Nous disions dans le rapport sur la situation mondiale de Janvier 1978 qu'une des manifestations du prochain resurgissement prolétarien devrait être : "Une plus ample conscience du caractère international de la lutte qui pourrait se traduire dans la pratique par des mouvements de solidarité internationale, de l'envoi de délégations d'ouvriers en lutte d'un pays à un autre (et non des délégations syndicales)".(Revue Internationale N°13.) Jusqu'à un certain point et encore avec beaucoup de limites, cette tendance commence à se dessiner à l'horizon.

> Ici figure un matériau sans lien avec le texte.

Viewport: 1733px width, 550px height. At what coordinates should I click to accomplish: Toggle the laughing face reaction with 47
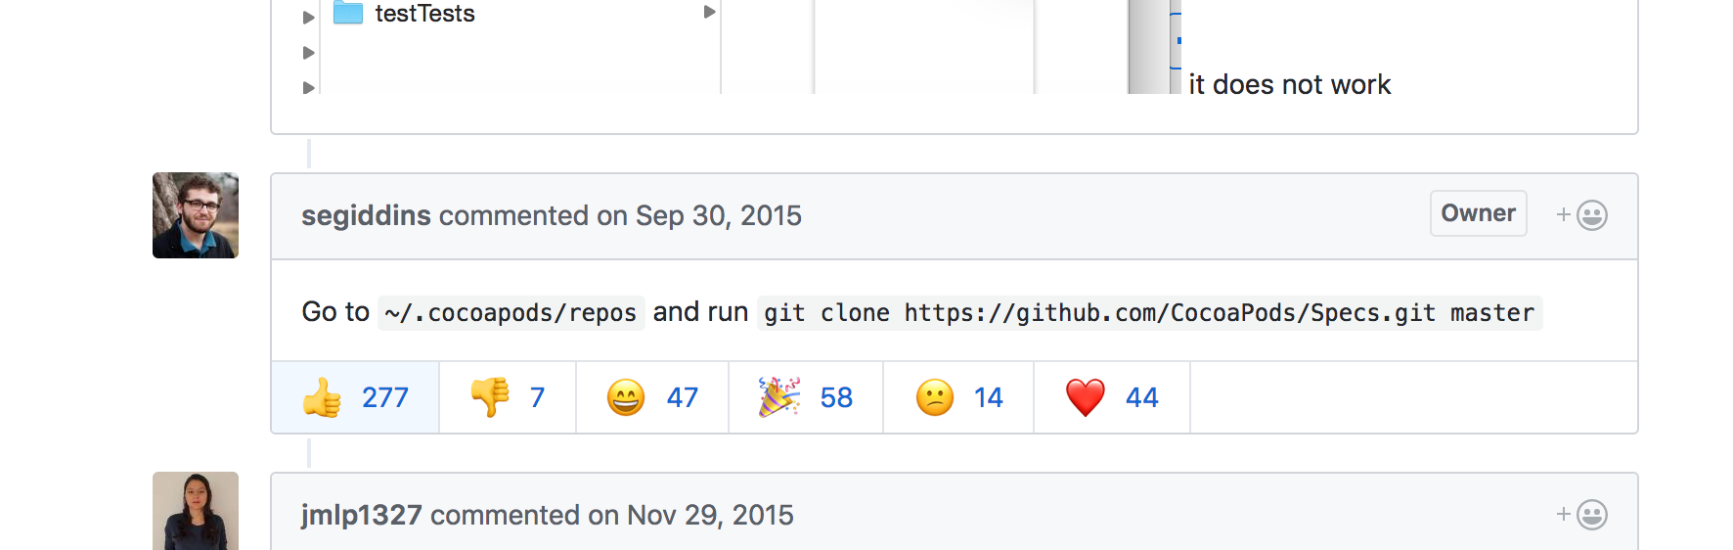tap(652, 397)
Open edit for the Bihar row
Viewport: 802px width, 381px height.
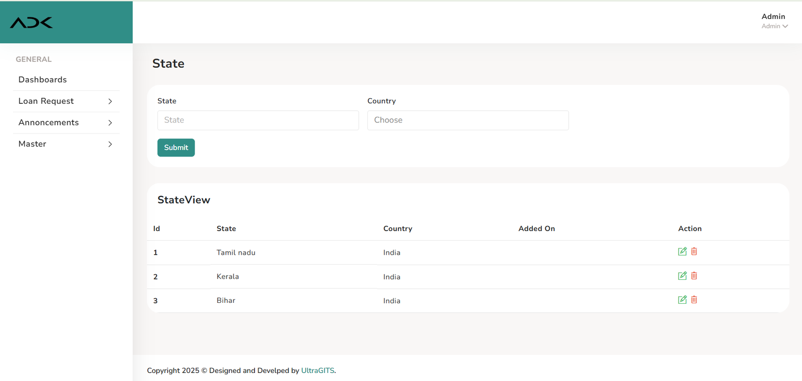click(682, 300)
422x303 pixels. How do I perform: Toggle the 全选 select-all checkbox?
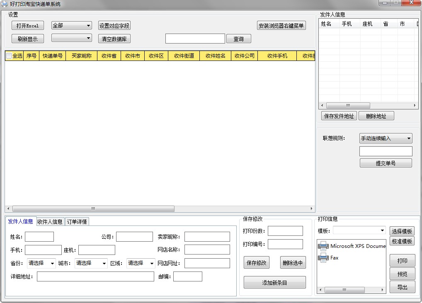[9, 56]
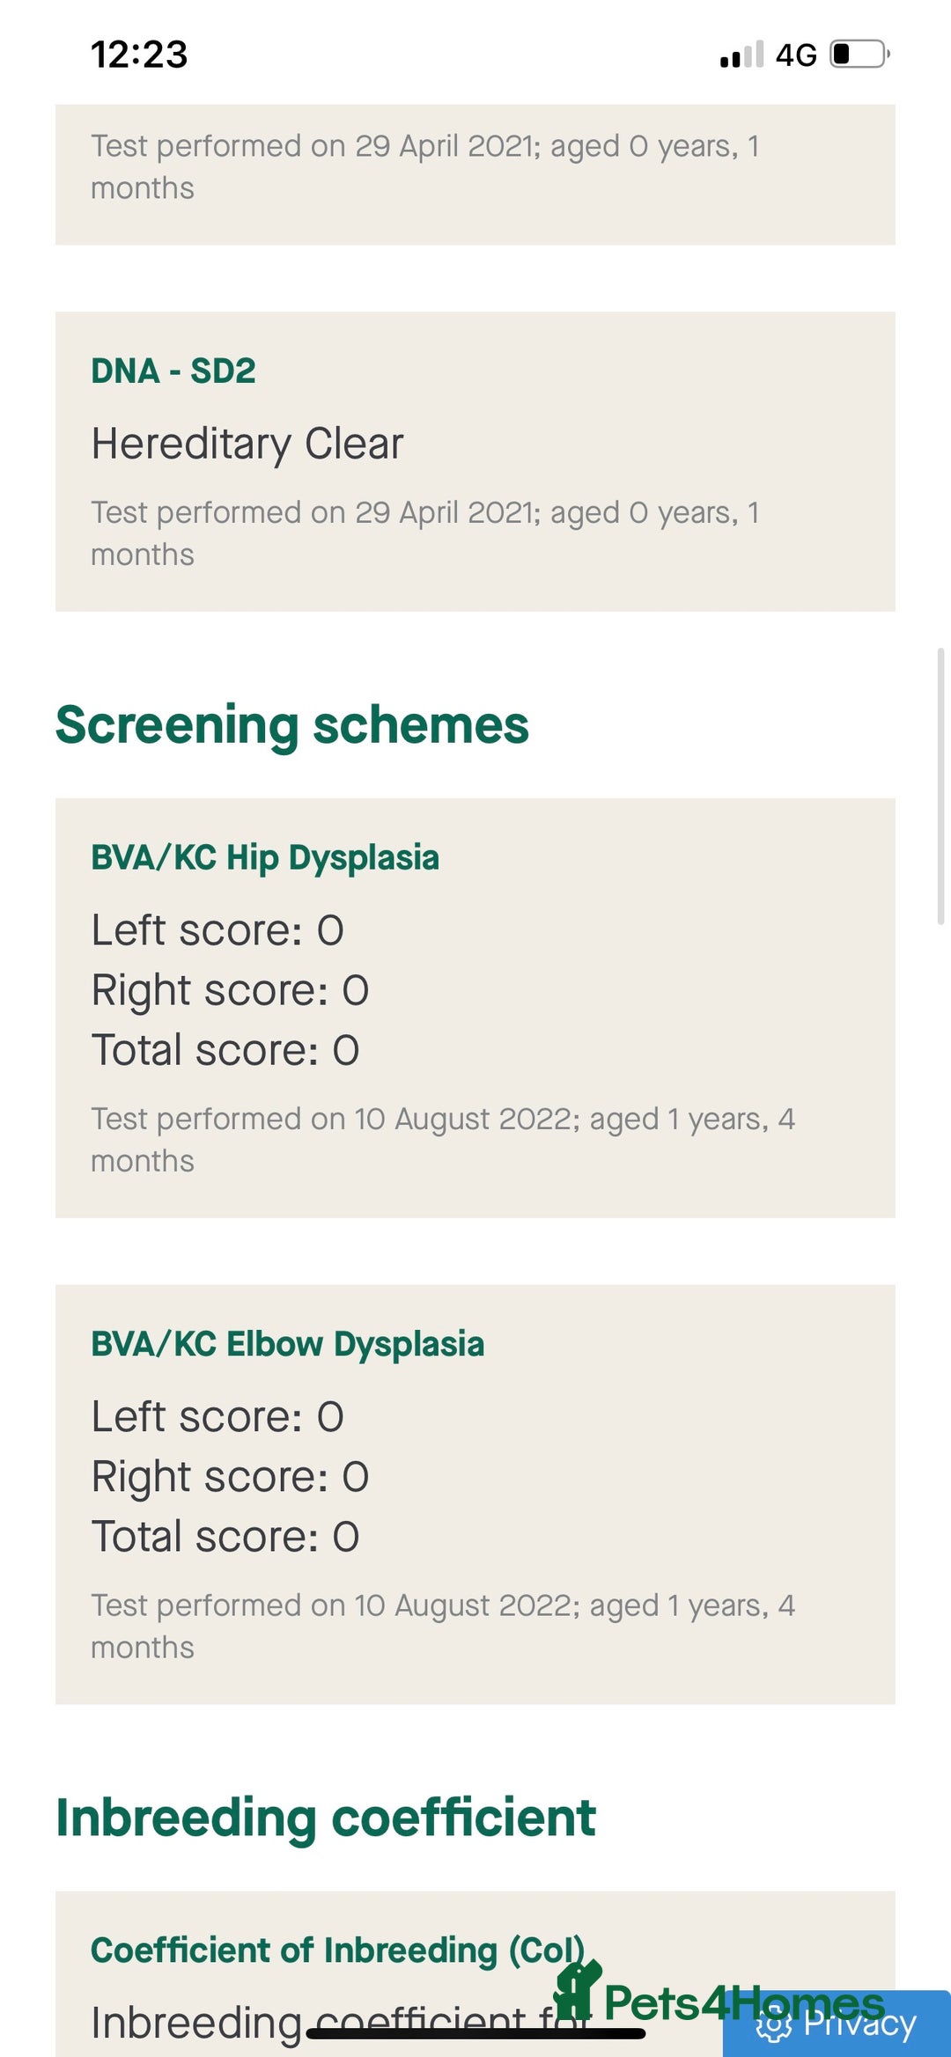Tap the home indicator bar at bottom
This screenshot has height=2057, width=951.
tap(476, 2033)
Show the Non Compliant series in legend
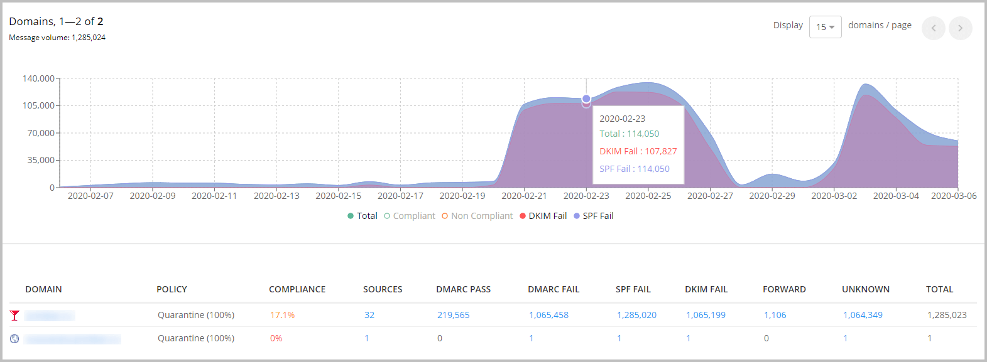Viewport: 987px width, 362px height. [477, 216]
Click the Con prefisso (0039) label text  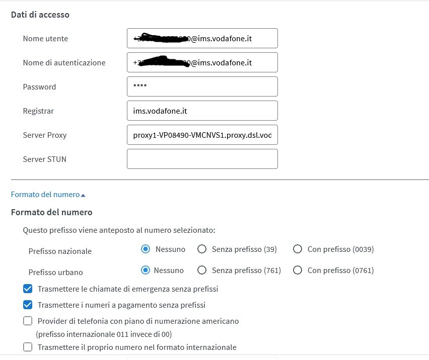340,249
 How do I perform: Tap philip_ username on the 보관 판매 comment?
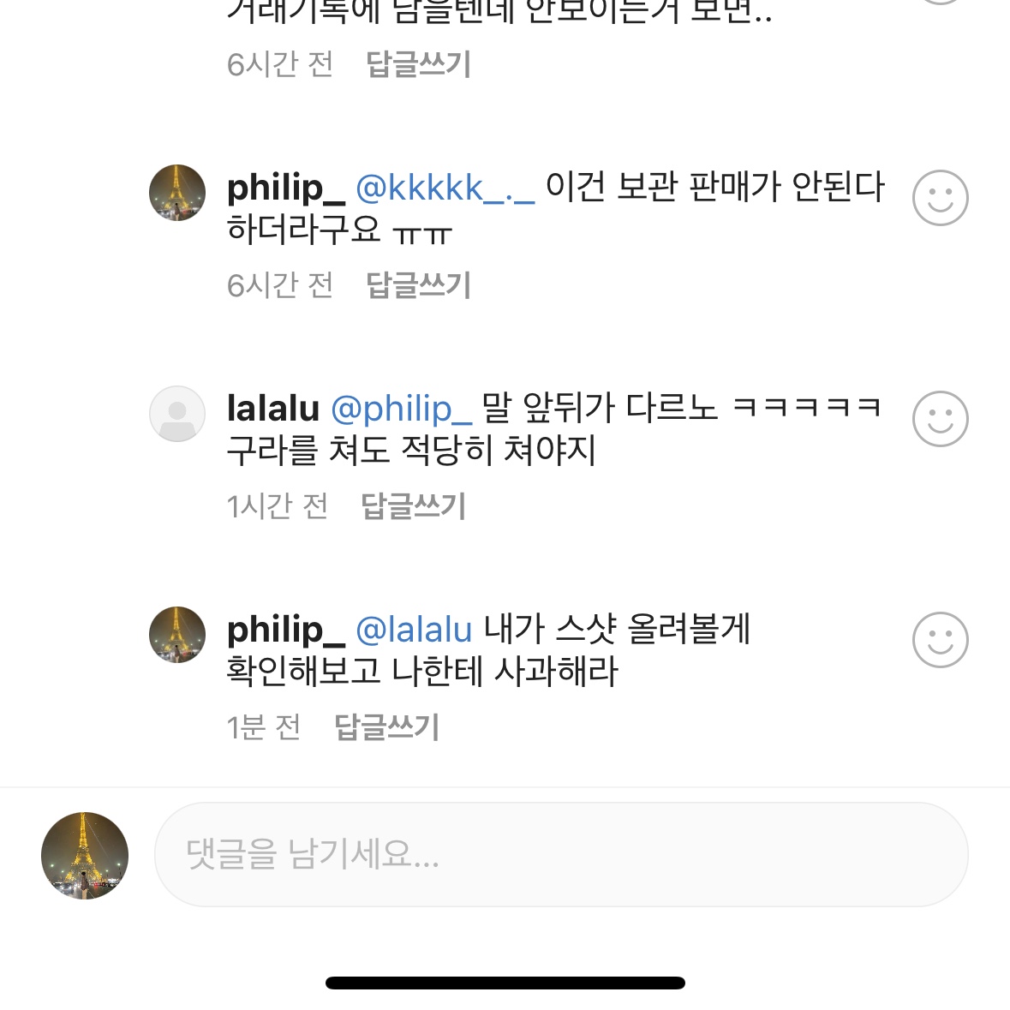click(x=285, y=188)

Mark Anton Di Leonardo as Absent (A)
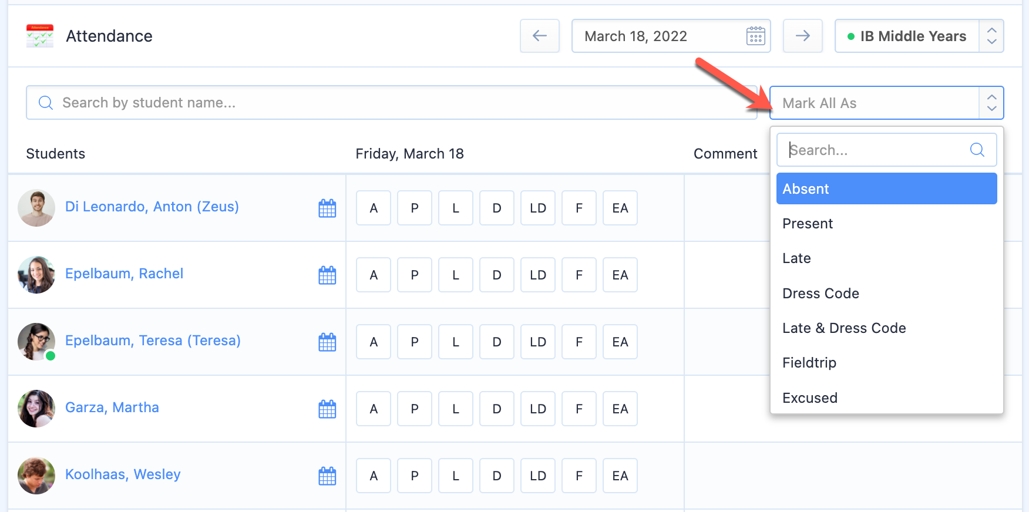click(374, 208)
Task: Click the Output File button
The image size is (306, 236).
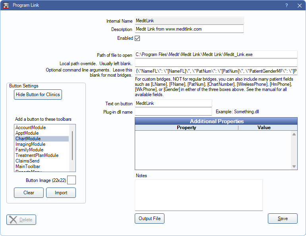Action: [x=149, y=219]
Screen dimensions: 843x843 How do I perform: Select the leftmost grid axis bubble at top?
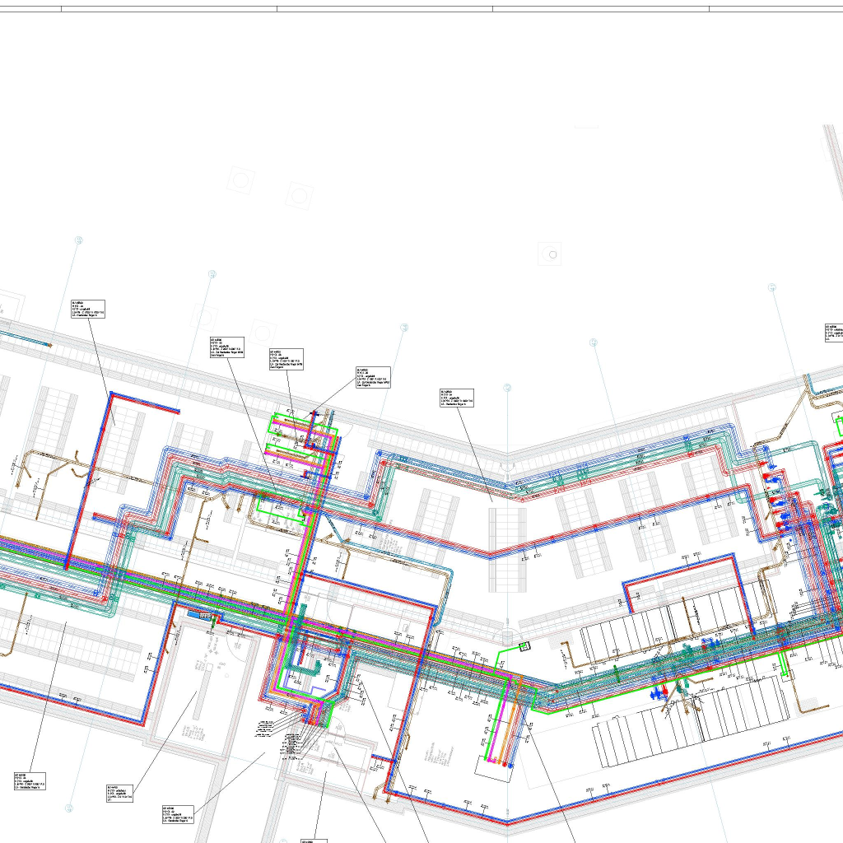point(79,240)
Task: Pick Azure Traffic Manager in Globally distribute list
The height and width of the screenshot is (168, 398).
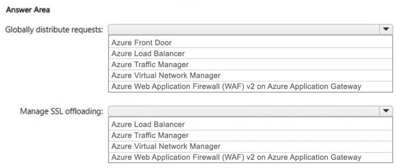Action: 250,65

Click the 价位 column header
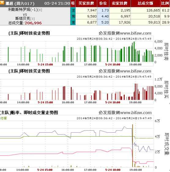coord(103,3)

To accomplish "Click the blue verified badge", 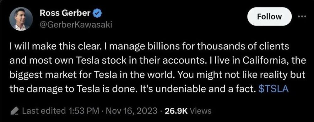I will tap(98, 14).
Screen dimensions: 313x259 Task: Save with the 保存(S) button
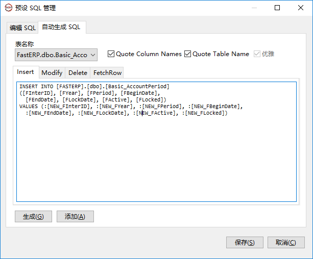[x=245, y=243]
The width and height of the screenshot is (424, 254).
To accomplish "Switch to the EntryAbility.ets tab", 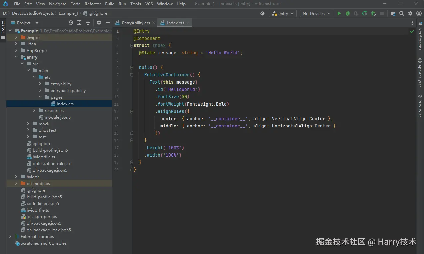I will coord(135,23).
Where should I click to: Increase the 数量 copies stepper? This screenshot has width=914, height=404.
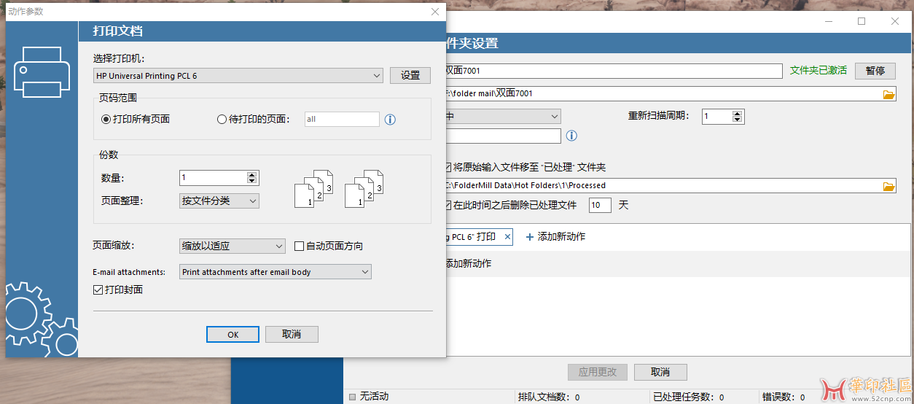coord(251,175)
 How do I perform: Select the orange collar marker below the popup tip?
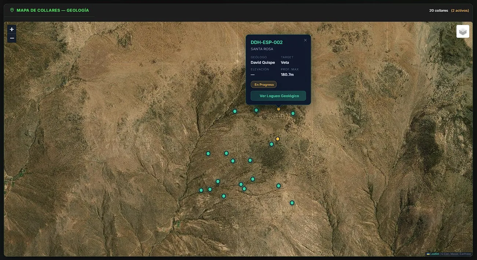[x=278, y=109]
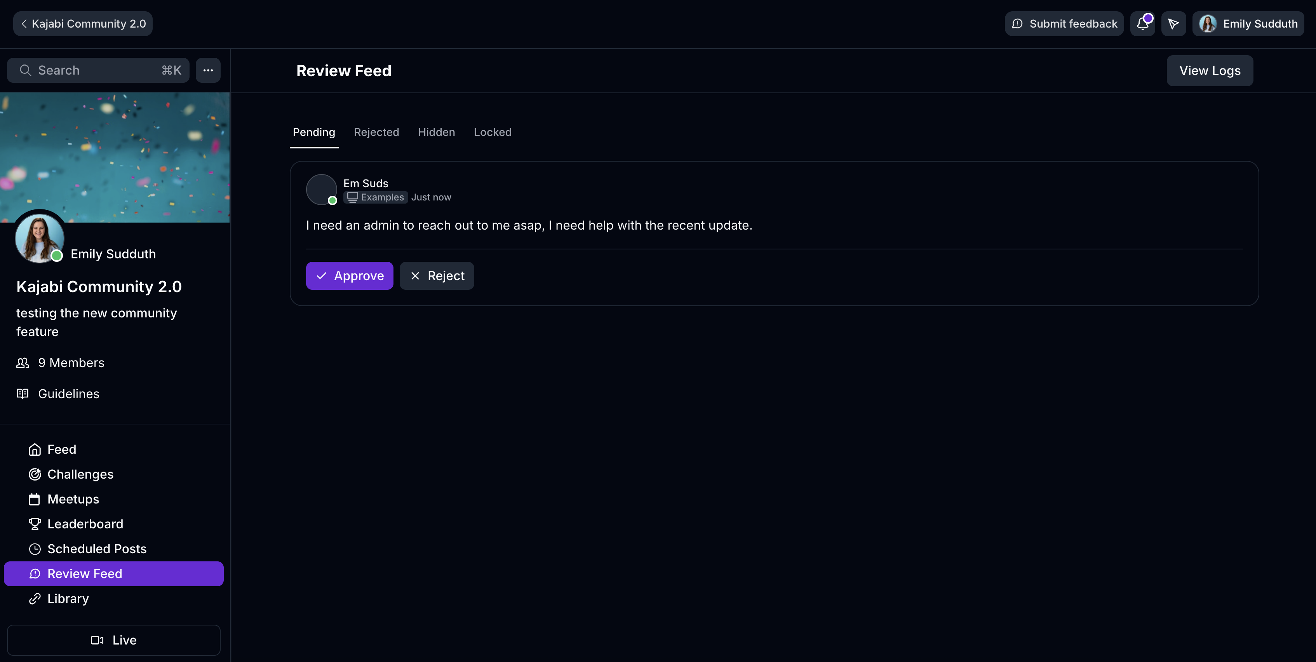Click the Leaderboard trophy icon
The image size is (1316, 662).
[34, 524]

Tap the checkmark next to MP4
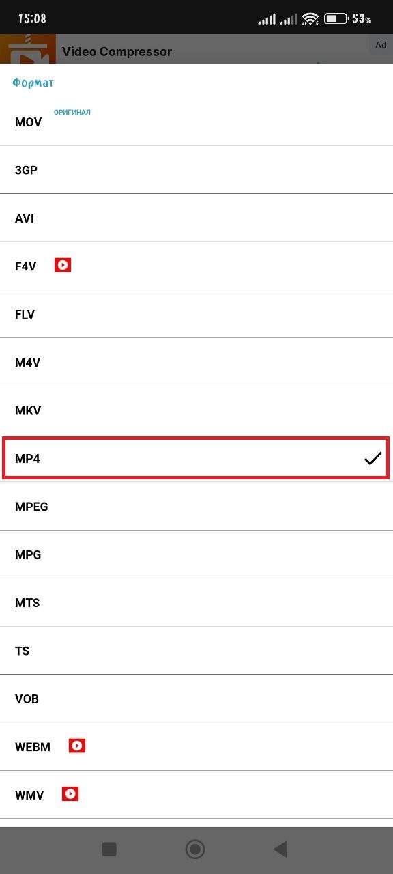tap(373, 459)
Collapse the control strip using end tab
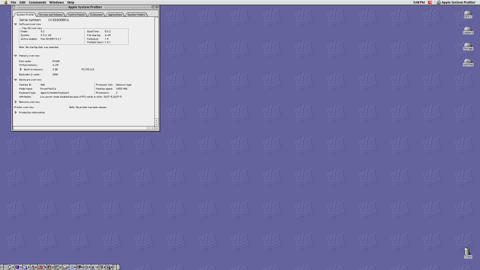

2) Reprise de l'affrontement ouvert prolétariat-syndicats
L'appareil syndical très fustigé par les coups de la première vague prolétarienne des années 60, a pu refaire son image de marque, profitant avec adresse des faiblesses de cette vague prolétarienne et restaurer un contrôle assez fort sur les ouvriers à partir de 1972.
Des dernières luttes, nous pouvons dire : petites mais pleines de promesses.
- des luttes extra-syndicales apparaissent.
- l'initiative autonome des ouvriers réapparaît sans attendre l'invitation syndicale.
- des chocs frontaux commencent à apparaître entre prolétariat et syndicats.
Ces trois tendances, évidemment liées entre elles, sont minoritaires dans l'ensemble des luttes, mais /par l'exemple qu'elles supposent, par la force ; qu'elles ont prises et par la dynamique qu'elles M paraissent ouvrir, leur poids qualitatif est très supérieur à leur faible poids numérique, La rupture et l'affrontement du prolétariat avec les syndicats vont être un processus très pénible et, jusqu'à un certain point et durant toute une période vont se convertir en l'axe central de la bataille de classe.
Nous disions que ce processus va être pénible parce que les syndicats sont, comme on le sait, le principal bastion de l'ordre bourgeois contre la classe ouvrière, et leurs armes de tromperie et contrôle tendent à être des plus raffinées, de telle sorte que les syndicats qu'affronte aujourd'hui la classe ouvrière ne sont pas les mêmes que ceux des années 50. Leur arsenal de mystifications et leur machinerie de contrôle sont de loin supérieurs et beaucoup plus rôdas. Pour cela, la rupture sera beaucoup plus difficile et pénible mais aussi beaucoup plus décisive parce qu'elle aura un caractère complètement politique et révolutionnaire sans les ambiguïtés et paliers du passé. Si dans les luttes des années 60, le potentiel politique de la rupture avec le syndicalisme a pu être camouflé et dévié par les mythes de la "dé bureaucratisation" ou de "l'unité syndicale", aujourd'hui ces mythes commencent à se rompre et il devient beaucoup plus difficile d'enrober le choc frontal de la classe. Si dans les luttes les plus radicales et avancées, la rupture totale, absolue et sans ambiguïtés entre les grévistes et les syndicats est vitale, il ne faut pas prendre seulement le fait formel de cette rupture comme thermomètre pour mesurer la force et la répercussion de chaque lutte concrète.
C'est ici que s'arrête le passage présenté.